[[ MATERIAL PROVIDED, beginning ]]

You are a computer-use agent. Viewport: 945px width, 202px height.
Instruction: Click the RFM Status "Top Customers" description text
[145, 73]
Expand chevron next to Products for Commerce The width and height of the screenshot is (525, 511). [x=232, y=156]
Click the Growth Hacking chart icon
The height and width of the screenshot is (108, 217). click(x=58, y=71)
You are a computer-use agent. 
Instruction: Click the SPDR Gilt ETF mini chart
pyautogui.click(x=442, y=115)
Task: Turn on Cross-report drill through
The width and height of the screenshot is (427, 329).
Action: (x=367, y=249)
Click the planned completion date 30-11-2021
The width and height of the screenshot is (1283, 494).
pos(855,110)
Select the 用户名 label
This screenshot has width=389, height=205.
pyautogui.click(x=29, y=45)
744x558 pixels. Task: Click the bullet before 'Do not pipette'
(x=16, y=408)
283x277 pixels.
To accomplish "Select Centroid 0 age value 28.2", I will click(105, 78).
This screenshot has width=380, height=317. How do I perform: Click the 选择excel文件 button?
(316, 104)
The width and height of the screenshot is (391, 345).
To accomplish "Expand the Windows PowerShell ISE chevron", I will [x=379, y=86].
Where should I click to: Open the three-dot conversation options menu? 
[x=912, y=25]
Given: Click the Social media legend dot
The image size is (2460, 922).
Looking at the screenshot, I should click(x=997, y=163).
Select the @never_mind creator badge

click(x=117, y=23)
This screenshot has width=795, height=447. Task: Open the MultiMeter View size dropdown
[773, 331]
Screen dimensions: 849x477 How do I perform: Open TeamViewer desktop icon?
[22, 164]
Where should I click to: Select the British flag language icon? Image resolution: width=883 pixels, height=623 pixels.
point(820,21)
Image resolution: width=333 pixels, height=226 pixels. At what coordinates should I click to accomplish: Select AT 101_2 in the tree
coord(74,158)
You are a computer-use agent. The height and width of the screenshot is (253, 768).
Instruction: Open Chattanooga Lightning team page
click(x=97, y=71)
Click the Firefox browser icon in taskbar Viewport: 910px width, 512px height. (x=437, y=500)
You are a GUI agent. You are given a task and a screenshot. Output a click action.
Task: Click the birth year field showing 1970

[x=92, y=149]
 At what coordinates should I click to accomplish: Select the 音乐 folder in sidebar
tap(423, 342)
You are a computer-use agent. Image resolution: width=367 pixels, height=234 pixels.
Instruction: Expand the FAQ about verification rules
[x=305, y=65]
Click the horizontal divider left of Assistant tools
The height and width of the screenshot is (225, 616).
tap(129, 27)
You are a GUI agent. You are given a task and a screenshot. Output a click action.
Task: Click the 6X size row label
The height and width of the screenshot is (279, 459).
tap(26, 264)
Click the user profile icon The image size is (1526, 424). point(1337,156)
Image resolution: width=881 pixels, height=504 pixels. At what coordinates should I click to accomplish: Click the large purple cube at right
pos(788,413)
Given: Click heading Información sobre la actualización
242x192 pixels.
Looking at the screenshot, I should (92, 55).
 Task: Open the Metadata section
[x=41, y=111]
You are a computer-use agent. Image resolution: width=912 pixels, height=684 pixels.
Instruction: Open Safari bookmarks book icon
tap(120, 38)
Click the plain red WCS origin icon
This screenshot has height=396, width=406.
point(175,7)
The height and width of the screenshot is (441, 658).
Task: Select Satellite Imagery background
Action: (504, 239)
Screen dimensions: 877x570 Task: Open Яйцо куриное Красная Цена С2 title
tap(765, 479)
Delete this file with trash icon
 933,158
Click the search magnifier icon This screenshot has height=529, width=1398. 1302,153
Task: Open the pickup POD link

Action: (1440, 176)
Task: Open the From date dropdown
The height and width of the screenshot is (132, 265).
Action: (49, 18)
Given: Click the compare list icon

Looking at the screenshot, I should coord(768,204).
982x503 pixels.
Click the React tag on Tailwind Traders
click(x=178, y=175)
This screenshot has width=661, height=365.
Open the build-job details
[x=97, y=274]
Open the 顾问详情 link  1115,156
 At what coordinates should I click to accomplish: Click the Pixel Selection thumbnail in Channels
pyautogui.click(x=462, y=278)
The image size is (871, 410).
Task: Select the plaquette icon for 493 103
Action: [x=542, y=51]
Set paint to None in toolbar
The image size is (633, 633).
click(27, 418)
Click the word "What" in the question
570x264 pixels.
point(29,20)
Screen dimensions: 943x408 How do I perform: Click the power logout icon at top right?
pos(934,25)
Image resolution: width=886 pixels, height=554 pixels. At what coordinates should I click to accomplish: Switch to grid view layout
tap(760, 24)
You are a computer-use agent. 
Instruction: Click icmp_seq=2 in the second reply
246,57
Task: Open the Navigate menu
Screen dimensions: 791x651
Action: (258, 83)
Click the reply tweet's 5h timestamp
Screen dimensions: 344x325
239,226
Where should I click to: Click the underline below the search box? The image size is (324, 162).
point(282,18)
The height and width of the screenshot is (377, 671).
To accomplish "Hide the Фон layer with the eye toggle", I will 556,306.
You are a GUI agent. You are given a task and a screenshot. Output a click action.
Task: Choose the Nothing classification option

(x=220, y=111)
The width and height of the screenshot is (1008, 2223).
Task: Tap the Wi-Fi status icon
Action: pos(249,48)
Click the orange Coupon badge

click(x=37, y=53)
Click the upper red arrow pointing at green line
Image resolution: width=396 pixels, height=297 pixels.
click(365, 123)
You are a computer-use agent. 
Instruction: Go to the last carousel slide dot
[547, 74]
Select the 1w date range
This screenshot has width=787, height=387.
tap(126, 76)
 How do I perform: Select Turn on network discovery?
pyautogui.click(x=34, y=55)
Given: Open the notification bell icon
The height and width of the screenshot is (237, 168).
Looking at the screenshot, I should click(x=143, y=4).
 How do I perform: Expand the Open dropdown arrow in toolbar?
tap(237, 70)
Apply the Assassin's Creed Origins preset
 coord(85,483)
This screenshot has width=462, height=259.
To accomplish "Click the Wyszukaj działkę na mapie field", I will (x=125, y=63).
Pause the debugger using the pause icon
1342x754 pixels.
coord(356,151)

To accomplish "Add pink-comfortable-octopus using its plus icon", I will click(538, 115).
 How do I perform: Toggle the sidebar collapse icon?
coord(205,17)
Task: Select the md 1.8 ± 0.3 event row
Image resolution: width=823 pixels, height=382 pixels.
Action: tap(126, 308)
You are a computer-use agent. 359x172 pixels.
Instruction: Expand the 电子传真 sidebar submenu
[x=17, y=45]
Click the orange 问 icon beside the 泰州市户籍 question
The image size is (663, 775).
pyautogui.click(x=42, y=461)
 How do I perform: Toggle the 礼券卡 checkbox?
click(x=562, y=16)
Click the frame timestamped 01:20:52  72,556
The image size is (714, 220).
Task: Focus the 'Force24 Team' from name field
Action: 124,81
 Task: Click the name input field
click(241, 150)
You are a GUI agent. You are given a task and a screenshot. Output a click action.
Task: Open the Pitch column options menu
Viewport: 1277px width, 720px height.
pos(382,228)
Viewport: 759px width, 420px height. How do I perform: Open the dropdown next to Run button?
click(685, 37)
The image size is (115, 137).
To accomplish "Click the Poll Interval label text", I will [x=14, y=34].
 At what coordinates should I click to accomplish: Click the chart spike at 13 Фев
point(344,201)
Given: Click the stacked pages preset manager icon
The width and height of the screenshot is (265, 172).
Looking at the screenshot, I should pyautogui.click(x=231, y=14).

[[ MATERIAL PROVIDED, end ]]

**TASK DESCRIPTION:**
Pull out each line of the listing that holds the string "will".

**EXERCISE OUTPUT:**
To accomplish "Select Centroid 0 age value 28.2", I will click(105, 78).
To accomplish "Expand the Windows PowerShell ISE chevron", I will [x=379, y=86].
To accomplish "Hide the Фон layer with the eye toggle", I will 556,306.
To accomplish "Click the Wyszukaj działkę na mapie field", I will (x=125, y=63).
To accomplish "Add pink-comfortable-octopus using its plus icon", I will click(538, 115).
To accomplish "Click the Poll Interval label text", I will [x=14, y=34].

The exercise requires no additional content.